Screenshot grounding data
---+---
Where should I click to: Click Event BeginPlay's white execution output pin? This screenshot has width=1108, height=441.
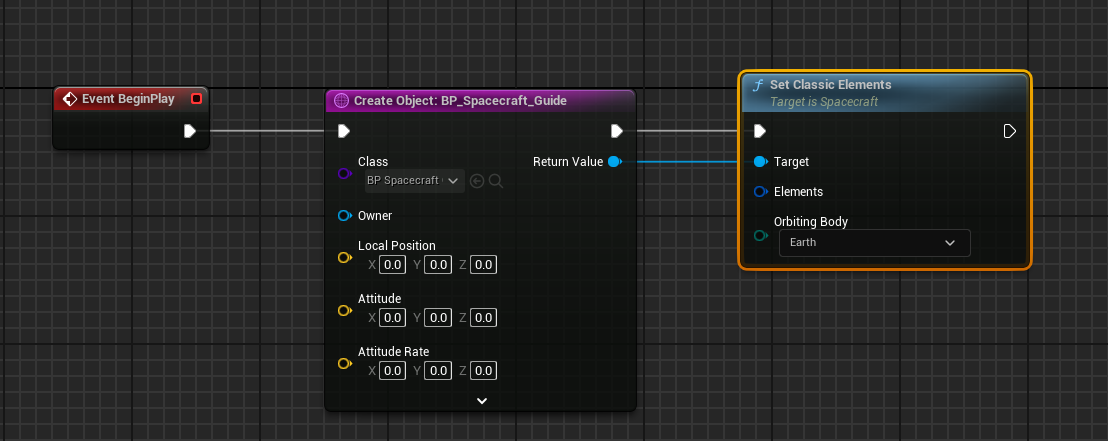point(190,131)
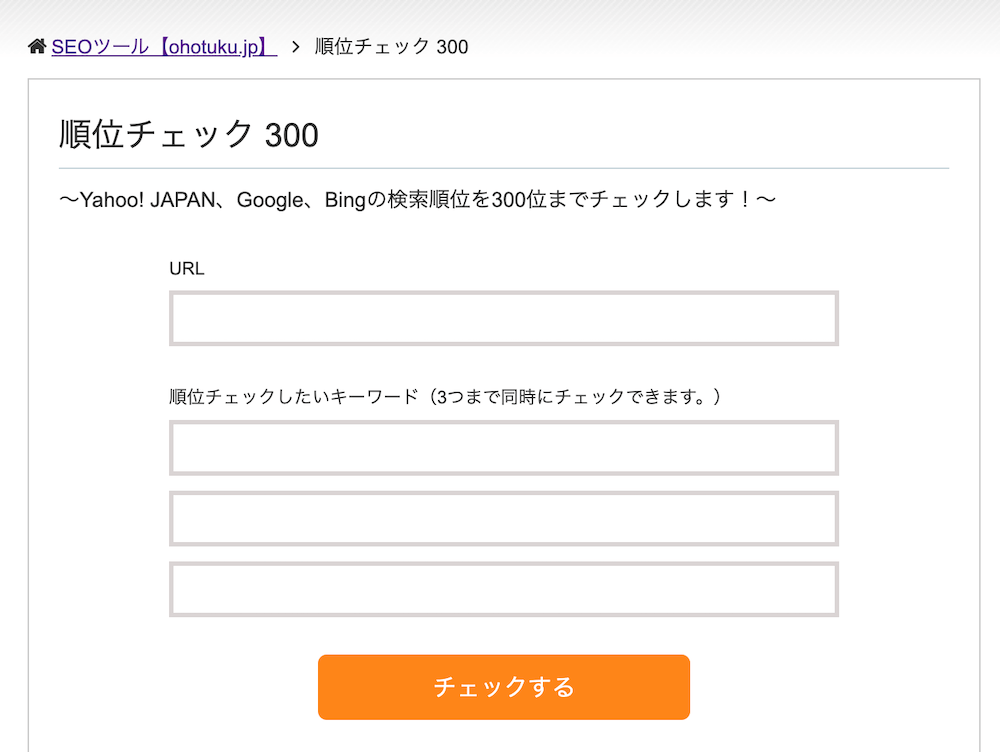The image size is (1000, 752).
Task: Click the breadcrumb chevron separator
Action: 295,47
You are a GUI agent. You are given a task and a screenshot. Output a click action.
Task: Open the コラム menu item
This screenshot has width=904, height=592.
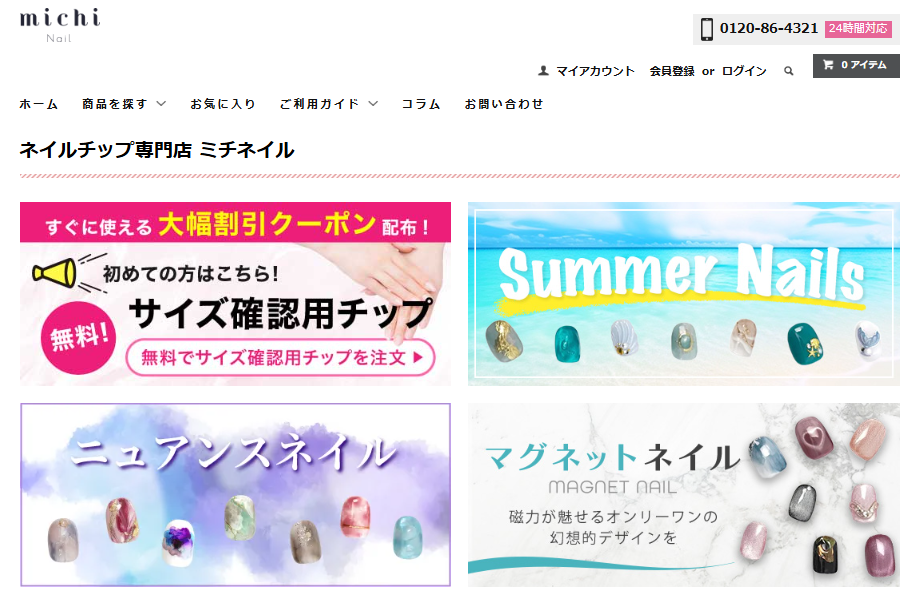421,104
---+---
◆ DESCRIPTION OF THE TASK:
Output every record exactly, minus the pictures.

◆ RESULT FOR THIS TASK:
Where should I click to: Click Event BeginPlay's white execution output pin? This screenshot has width=1108, height=441.
point(190,131)
The image size is (1000, 752).
Task: Click the breadcrumb chevron separator
Action: 295,47
You are a GUI agent. You are given a task and a screenshot. Output a click action.
Task: Open the コラム menu item
This screenshot has width=904, height=592.
421,104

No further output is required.